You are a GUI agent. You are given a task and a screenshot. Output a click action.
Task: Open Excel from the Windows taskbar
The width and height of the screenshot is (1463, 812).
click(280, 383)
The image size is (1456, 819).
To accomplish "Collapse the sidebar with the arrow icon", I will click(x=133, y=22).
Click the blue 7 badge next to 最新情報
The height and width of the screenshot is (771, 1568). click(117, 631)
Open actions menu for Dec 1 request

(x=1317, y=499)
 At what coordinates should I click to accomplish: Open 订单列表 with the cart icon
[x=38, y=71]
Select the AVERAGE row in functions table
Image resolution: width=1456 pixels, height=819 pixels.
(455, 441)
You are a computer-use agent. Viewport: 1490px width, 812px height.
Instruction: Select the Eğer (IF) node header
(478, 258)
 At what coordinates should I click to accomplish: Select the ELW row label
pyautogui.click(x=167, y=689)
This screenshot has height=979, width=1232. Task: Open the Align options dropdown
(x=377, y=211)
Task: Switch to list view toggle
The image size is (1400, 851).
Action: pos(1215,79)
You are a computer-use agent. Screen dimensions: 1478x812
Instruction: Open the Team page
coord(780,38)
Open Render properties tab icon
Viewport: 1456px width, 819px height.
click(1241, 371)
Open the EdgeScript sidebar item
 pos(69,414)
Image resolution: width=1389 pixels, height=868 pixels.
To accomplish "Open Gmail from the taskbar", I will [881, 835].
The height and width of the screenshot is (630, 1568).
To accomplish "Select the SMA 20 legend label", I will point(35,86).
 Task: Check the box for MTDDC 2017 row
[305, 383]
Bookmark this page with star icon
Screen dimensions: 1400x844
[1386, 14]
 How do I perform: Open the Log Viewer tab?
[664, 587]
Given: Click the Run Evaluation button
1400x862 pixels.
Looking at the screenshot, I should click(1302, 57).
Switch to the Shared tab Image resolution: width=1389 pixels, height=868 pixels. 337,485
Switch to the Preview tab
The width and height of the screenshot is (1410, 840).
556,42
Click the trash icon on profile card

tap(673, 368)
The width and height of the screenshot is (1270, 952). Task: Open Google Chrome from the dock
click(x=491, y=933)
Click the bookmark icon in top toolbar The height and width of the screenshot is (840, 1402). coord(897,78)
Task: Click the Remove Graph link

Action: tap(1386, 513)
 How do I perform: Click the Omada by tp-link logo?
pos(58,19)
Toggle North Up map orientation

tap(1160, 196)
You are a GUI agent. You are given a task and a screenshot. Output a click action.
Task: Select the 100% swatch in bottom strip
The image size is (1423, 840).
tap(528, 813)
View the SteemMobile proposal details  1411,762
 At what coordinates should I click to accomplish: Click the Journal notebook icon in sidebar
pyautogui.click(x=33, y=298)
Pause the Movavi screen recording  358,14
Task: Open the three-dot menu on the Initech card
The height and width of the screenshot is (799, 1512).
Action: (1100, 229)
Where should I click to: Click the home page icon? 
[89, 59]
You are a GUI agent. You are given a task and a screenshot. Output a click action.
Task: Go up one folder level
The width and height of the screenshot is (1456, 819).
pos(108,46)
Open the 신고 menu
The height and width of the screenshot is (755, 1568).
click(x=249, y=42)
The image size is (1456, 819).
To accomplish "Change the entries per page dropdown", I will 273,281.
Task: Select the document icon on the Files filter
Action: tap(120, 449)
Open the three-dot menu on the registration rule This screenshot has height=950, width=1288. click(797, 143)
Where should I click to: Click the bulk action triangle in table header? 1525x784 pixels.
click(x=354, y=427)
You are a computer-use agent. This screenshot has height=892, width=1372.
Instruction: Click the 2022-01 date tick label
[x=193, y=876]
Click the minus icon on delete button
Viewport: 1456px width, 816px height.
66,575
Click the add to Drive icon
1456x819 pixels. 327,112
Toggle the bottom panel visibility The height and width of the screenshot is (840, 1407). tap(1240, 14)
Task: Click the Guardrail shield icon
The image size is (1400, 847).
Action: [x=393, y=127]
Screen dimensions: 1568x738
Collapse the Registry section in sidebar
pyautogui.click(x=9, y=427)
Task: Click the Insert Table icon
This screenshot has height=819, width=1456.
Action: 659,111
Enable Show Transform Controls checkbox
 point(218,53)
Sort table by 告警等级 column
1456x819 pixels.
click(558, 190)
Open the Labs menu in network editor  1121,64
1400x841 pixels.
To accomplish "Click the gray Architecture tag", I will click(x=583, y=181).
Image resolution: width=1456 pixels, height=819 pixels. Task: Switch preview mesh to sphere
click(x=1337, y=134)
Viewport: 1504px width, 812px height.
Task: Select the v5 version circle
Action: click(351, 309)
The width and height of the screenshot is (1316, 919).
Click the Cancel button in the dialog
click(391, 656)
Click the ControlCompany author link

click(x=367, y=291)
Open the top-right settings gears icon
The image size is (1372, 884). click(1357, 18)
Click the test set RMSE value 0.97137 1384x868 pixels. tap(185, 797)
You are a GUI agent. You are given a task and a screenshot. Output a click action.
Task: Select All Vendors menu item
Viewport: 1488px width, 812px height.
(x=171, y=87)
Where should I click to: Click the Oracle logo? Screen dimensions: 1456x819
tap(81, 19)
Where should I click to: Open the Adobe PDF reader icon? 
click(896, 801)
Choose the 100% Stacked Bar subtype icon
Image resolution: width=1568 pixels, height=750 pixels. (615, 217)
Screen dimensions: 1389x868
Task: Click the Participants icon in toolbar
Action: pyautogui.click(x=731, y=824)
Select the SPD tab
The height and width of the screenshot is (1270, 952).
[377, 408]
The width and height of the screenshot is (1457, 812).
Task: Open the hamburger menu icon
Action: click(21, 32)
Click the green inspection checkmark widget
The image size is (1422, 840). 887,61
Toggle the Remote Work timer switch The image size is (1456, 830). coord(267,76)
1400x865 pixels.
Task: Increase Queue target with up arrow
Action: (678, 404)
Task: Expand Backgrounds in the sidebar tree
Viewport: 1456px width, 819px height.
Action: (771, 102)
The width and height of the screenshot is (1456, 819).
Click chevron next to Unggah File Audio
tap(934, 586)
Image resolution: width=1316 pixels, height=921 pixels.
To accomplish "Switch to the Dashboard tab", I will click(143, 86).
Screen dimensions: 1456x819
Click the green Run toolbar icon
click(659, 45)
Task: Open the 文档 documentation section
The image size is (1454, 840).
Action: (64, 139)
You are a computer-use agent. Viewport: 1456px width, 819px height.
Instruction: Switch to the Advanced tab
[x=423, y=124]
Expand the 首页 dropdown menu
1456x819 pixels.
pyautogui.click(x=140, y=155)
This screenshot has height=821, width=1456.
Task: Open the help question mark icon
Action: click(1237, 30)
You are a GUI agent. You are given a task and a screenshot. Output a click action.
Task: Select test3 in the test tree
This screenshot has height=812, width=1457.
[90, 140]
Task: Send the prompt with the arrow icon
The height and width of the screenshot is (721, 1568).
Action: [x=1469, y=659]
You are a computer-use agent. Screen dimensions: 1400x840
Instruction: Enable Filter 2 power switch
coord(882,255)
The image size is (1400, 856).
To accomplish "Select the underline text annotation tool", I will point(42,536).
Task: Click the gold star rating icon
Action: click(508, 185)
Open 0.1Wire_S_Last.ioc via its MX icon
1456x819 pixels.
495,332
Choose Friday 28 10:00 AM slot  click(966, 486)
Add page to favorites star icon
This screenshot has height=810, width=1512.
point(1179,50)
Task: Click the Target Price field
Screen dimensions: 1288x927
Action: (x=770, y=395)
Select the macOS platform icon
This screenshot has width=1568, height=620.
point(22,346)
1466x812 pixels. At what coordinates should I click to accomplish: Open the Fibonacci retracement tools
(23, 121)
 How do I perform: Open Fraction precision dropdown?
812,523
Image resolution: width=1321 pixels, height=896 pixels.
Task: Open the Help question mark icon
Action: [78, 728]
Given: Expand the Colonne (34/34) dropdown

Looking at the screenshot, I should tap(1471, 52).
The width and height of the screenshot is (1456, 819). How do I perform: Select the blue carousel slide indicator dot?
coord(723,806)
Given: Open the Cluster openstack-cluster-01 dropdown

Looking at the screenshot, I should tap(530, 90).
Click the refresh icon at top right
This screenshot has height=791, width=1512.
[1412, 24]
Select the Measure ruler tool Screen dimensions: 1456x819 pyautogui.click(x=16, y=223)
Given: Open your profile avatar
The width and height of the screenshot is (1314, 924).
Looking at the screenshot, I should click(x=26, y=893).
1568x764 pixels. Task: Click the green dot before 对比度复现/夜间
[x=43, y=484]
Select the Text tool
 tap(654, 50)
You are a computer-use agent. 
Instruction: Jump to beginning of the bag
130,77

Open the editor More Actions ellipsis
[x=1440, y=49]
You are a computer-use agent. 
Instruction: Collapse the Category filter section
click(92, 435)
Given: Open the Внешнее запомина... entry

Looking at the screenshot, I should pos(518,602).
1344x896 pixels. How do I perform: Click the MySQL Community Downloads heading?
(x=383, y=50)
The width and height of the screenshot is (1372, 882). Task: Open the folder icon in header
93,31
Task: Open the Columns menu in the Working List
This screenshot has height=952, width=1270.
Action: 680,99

────

▶ PROBLEM TO SOLVE
All that is wanted is the stretch of lines above from the one containing "Task: Click the Remove Graph link" through the one containing "View the SteemMobile", duplicated exactly.

▶ REPLY
Task: Click the Remove Graph link

Action: tap(1386, 513)
 How do I perform: Click the Omada by tp-link logo?
pos(58,19)
Toggle North Up map orientation

tap(1160, 196)
You are a GUI agent. You are given a task and a screenshot. Output a click action.
Task: Select the 100% swatch in bottom strip
The image size is (1423, 840).
tap(528, 813)
View the SteemMobile proposal details  1411,762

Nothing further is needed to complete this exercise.